> [PROVIDED RECORDS]:
• • • • • • •
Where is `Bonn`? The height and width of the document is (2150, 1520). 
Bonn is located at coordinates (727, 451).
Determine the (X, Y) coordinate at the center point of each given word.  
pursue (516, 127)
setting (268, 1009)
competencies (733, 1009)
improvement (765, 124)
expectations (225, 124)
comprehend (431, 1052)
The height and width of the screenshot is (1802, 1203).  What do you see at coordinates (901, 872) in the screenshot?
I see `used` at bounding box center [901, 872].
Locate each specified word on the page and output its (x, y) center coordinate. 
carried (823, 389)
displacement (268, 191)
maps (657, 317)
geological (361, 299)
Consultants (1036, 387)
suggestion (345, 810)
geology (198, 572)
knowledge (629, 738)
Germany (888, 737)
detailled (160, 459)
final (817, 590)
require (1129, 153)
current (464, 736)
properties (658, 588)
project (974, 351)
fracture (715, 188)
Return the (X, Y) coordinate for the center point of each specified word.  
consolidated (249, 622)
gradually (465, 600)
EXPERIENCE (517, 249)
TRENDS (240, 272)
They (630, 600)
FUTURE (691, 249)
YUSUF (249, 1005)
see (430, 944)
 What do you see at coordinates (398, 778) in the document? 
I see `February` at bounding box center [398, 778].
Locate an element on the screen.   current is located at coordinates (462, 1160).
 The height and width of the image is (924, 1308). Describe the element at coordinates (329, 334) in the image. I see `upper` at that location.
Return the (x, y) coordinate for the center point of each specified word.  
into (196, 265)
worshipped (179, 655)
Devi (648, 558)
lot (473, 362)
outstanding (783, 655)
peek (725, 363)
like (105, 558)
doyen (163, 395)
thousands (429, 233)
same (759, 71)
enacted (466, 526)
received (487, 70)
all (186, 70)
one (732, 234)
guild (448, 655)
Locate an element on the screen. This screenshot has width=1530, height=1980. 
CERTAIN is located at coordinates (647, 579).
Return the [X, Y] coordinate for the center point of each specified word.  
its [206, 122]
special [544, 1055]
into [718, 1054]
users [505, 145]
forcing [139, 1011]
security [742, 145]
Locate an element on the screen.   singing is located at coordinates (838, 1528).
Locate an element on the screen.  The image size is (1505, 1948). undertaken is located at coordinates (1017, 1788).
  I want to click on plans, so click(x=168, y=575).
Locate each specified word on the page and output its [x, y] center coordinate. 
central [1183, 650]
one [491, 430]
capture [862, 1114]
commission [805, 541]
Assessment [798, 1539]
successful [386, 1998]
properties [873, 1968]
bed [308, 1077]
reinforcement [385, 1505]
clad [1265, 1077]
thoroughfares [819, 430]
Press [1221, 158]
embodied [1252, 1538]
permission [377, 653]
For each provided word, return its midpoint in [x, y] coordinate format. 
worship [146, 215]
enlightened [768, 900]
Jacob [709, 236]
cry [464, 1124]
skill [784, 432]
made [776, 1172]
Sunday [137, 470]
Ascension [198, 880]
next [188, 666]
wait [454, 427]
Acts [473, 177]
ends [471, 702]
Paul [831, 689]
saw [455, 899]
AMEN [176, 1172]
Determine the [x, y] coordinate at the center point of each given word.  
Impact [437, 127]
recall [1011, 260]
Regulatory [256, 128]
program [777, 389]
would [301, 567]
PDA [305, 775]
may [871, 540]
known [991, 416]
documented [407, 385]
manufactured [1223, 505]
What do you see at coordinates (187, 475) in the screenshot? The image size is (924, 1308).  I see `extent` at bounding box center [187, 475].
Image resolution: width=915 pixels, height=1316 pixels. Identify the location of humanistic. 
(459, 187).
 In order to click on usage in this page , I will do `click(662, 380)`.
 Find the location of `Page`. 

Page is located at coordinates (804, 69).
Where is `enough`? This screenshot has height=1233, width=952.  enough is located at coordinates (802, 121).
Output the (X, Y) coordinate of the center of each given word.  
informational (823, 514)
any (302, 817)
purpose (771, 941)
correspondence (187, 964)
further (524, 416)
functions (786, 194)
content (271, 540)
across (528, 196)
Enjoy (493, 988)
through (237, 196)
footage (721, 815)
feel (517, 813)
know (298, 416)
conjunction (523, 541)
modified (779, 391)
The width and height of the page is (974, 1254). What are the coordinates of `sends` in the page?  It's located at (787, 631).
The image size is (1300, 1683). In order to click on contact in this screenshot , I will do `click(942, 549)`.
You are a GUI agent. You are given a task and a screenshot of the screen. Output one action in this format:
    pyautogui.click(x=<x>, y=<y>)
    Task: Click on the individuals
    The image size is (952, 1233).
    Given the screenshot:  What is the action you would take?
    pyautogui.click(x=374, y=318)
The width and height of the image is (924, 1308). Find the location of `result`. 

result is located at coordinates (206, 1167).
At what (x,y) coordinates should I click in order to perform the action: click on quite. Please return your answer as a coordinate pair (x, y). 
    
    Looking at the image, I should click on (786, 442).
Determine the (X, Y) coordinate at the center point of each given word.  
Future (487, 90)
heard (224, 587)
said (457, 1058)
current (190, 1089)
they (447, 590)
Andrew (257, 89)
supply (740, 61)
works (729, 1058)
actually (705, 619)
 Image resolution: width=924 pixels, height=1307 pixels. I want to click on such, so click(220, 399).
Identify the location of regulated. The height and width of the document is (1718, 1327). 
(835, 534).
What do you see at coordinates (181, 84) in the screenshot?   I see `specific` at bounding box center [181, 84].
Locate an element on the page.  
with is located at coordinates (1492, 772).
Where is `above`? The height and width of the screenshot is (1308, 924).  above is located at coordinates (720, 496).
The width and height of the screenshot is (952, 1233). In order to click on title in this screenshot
• • • • • • •
> [AIM OF THE TASK]: Reproduce the records verbatim, starting at their first line and ending at the line that contains "comprehend (431, 1052)", including both of those lines.

> [OUTPUT]:
Where is `Bonn`? The height and width of the document is (2150, 1520). 
Bonn is located at coordinates (727, 451).
Determine the (X, Y) coordinate at the center point of each given word.  
pursue (516, 127)
setting (268, 1009)
competencies (733, 1009)
improvement (765, 124)
expectations (225, 124)
comprehend (431, 1052)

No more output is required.